I'm having struggles with understanding important facts about spectral theorem in finite dimensional spaces. For hermitian matrices, I saw in classes that the similarity matrix that diagonalises any nxn hermitian matrix is unitary. In fact, it's constructed explicitly using the eigenvalues of the hermitian matrix (A of nxn).
If S is the matrix that has eigenvectors as columns, by multiplying S* S (S* is the bedaggered matrix -conjugated transposed matrix-), following the kronecker delta, we will get S* S = I Identity matrix.
Until there, everything is OK. Then, the eigenvectors of A have an associated eigenvalue. So, if we multiply A and S, we should get the S matrix with every eigenvector multiplied by the associated eigenvalue, but why does this happen? I'm guessing everything has to do with the eigenvalues problem itself, but don't we need S as a vector, and not a matrix?
Then, finally, in the lecture the proof follows multiplying S*(by the left) and AS, obtaining a diagonal matrix of the n eigenvalues. So, in conclusion, this hermitian matrix can be diagonalised by a unitary matrix.

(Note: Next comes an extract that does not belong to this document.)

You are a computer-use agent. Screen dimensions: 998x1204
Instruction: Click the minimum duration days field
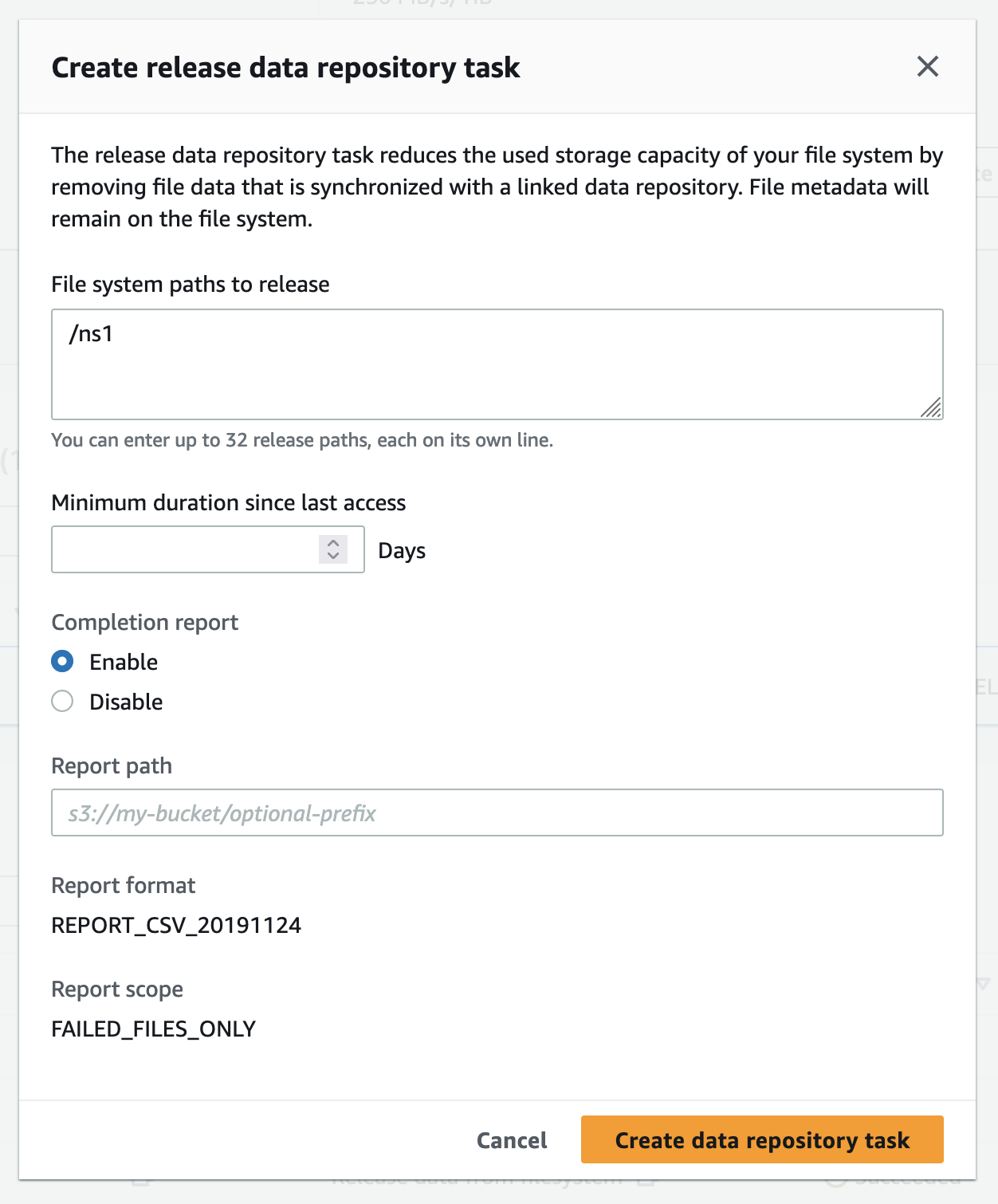pos(185,549)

S* A S = D, then A = S D S*.
What happens when the eigenvalues are repeated, or the eigenvectors aren't linearly independent? My professor said "then apply GrammSchmidt..." but here I am.
What I need to proof, actually, is that a nxn unitary matrix can be diagonalised using the same relation that we can derive from a hermitian matrix, over a finite dimension space. I know that a unitary matrix is normal too, and I guess I can apply the same process, but wouldn't that be the same proof ? what changes in normal (or unitary) matrices?